More than any other food in the Jewish culinary canon, brisket is transformative, evoking memories of years gone by, according to Stephanie Pierson, the author of the new “The Brisket Book: A Love Story with Recipes.”
Despite not tasting brisket until she was 25, Pierson has a love of the classic cut of meat that runs deep. ”When I had my first brisket, I thought I had died and gone to heaven — I couldn’t believe I had missed it my whole life,” she said.
Her book is part ode to the dish, part cookbook and part food history book. It’s peppered with quotes of devotion like: “I’ve heard the angels sing when I cut it,” which she found in a discussion thread on brisket on the Chowhound website. And cheeky quotes like this one from chef Daniel Boulud: “…braising is a good technique for newlyweds. It gives them plenty of time to pursue other things while their dinner cooks.”
Choosing which recipes to include in the first-ever book dedicated to brisket was not without its challenges. Pierson says that nine out of 10 people she asked for homemade brisket recipes boasted: “Do I have a brisket recipe for you!” However, after numerous rounds of testing, the book presents only a select 30 or so recipes.
While the book contains a few familiar classics (Heinz ketchup is an ingredient in one recipe), it also spans the multicultural spectrum. In the book, brisket gets barbecued by Kansas City BBQ experts, braised in stout, doused with tahini sauce, and made into a noodle soup with Korean chilies by noted chef Anita Lo. Pierson also takes her reader into the kitchens of Nach Waxman and Joan Nathan, the Jewish king and queen of brisket, to learn how to make their iconic recipes.
Along with such a wide variety of recipes, the book offers dishes that range in difficulty and complexity. As Pierson says: “Even a terrible cook can make a great braised brisket.” But, she adds, “Brisket is the hardest meat to barbecue.”

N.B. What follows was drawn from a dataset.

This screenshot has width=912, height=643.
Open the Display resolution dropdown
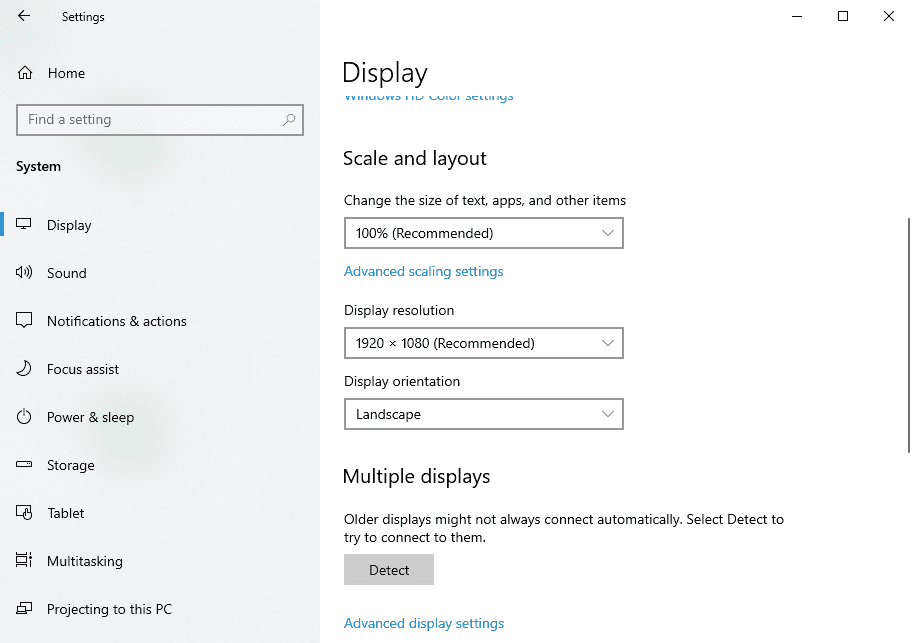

Even with numerous recipes to choose from, many cooks will likely stick to their own family recipes for holidays, Pierson says. Still, she offers a number of intriguing options to try, including her favorite, the Temple Emanue-El Brisket, which is made with cranberry sauce that creates a delicious caramelization on the dish.
So, when deciding which recipe to try, follow Pierson’s rules:
Brisket Rule No. 1: Make a lot.
Brisket Rule No. 2: Make more.
Temple Emanu-El Brisket
Serves 8 to 10
One 4- to 5-pound beef brisket
2 teaspoons garlic powder
1 teaspoon paprika
Kosher salt and freshly ground black pepper
4 large onions, peeled and cut into eighths
Two 14-ounce cans jellied cranberry sauce, sliced
1) Sprinkle both sides of the brisket with the garlic powder, paprika, and salt and pepper taste. Tightly cover the brisket with plastic wrap and refrigerate for two days. When you’re ready to finish the dish, preheat the oven to 500°F.
2) Unwrap the brisket, place it in a roasting pan, and roast for 20 minutes on each side. Remove the pan from the oven and decrease the temperature to 350°F. Place the onions under and around the brisket, then cover the top of the meat with the cranberry sauce slices. Tightly cover the pan with heavy-duty aluminum foil and cook until fork tender, about three hours.
3) Remove the pan from the oven and allow the brisket to cool. Transfer the brisket to a cutting board, trim the fat, then slice the meat against the grain to the desired thickness. Return the slices to the pan, overlapping them at an angle so that you can see a bit of the top edge of each slice, cover the pan with foil, and refrigerate overnight.
4) The next day, remove any congealed fat from the top of the sauce. Heat the brisket, covered, at 350°F for 20 minutes, then uncovered for another 20 to 30 minutes until hot and the sauce has reduced a bit. Serve with the sauce.
From Roberta Greenberg, assistant to the rabbis at Temple Emanu-El in New York.